In the fourth edition of PricewaterhouseCoopers (PwC) Sports Survey, views of 580 industry leaders coming from 49 countries on growth expectations and a wide range of strategic and organisational topics have revealed that digital media rights will be the key driver for the growth of the sports industry over the next five years.
The paper has revealed that sports industry leaders expect the sector’s growth to continue at a healthy annual rate of 6.4% in the next 3-5 years, albeit below the 7.4% seen in the past 3-5 years.
And, although the digital sector is expected to achieve growth of up to 9.7 per cent, traditional media streams will experience ‘much lower growth rates’ during the same period, which are estimated to be at no more than 4.1 per cent.
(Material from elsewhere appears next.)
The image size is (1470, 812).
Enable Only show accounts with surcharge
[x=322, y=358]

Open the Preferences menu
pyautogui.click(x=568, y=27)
Whilst the PwC paper is enthusiastic on the unrealised potential of digital, it does cast doubts as to whether sports organisations can benefit from online growth, with concerns that the major technology firms will instead be the ones to reap the benefits as both gatekeepers and producers of content.
Interestingly, compared to last year, in this years’ edition respondents foresee for the next 3-5 years slightly lower growth rates overall and across revenue streams, which is a sign of concern and uncertainty around the business impact of changing consumption behaviour of younger generations.
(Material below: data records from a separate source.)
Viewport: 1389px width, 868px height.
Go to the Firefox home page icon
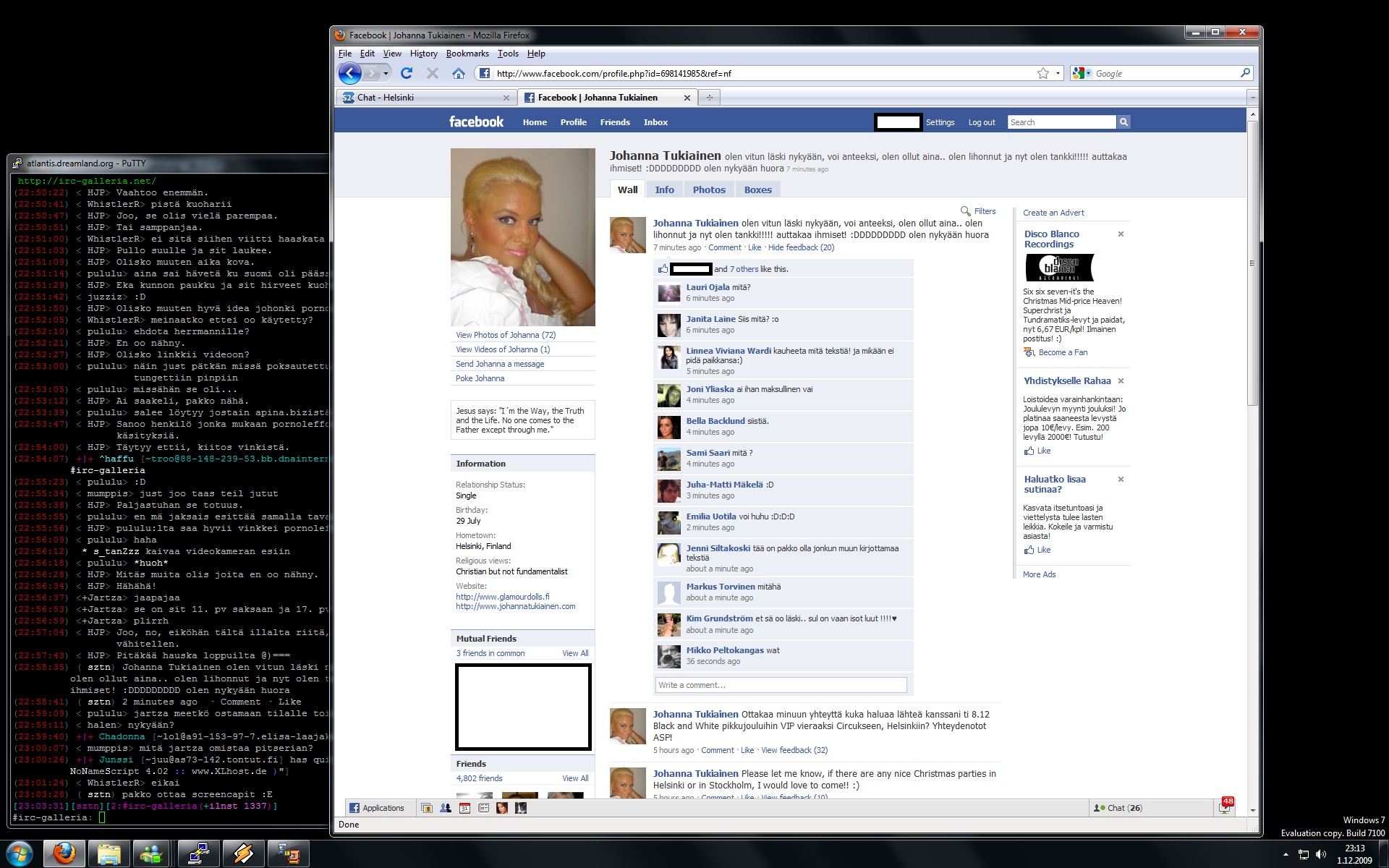(x=458, y=73)
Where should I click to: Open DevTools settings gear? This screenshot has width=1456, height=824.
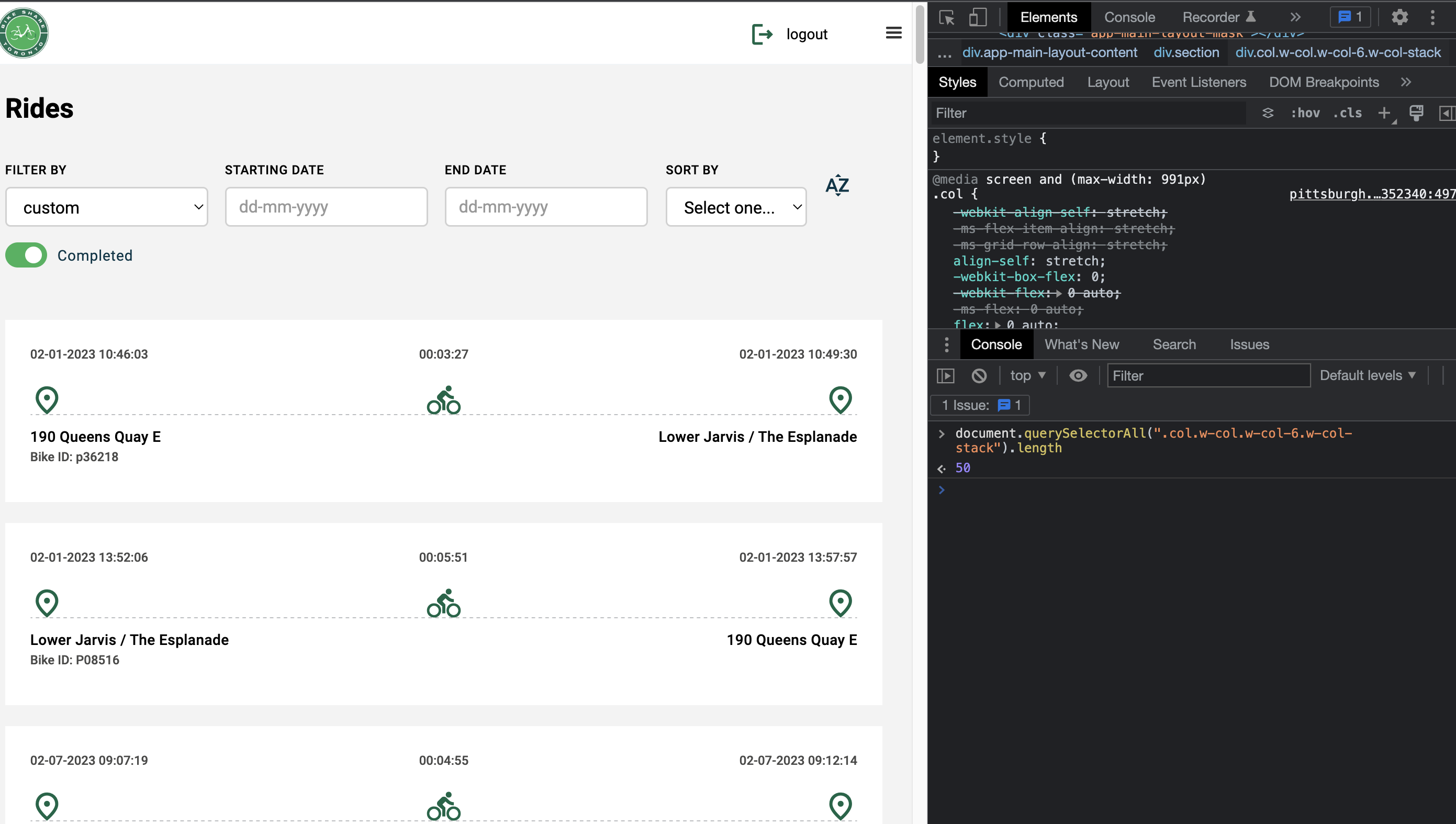coord(1399,17)
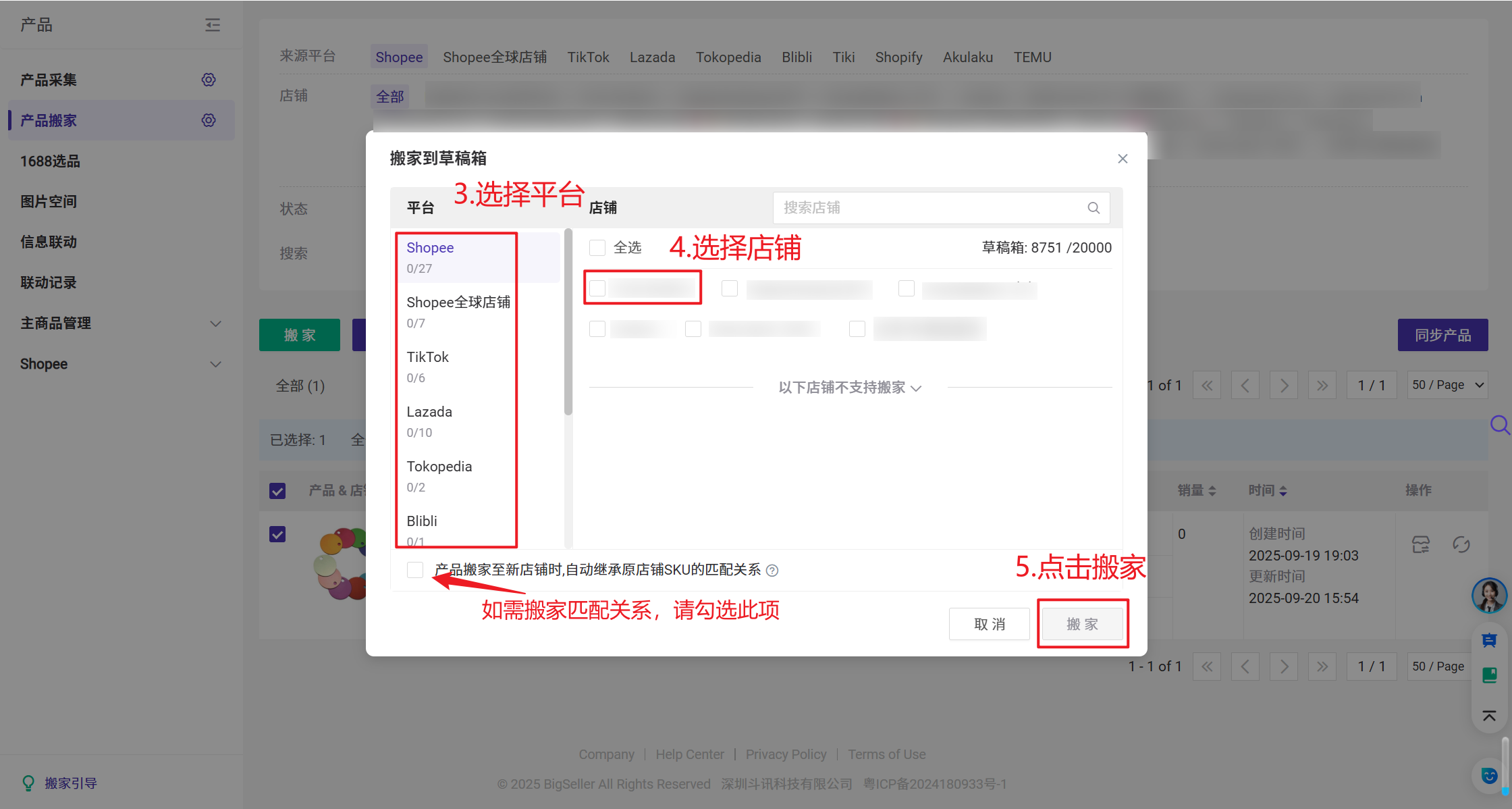Check the 全选 select-all checkbox
Screen dimensions: 1512x809
(597, 248)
Whilst over-the-top (OTT) platforms look set to play a role in the growth of digital rights, the PwC study suggests the ‘hype’ of a ‘commercial silver bullet’ for rights holders provided by direct-to-consumers offerings (DTC) is over.
This is due to doubts over quality and long-term interest, as cited by the majority of those surveyed, who also rated the current OTT space as being below expectations or disappointing.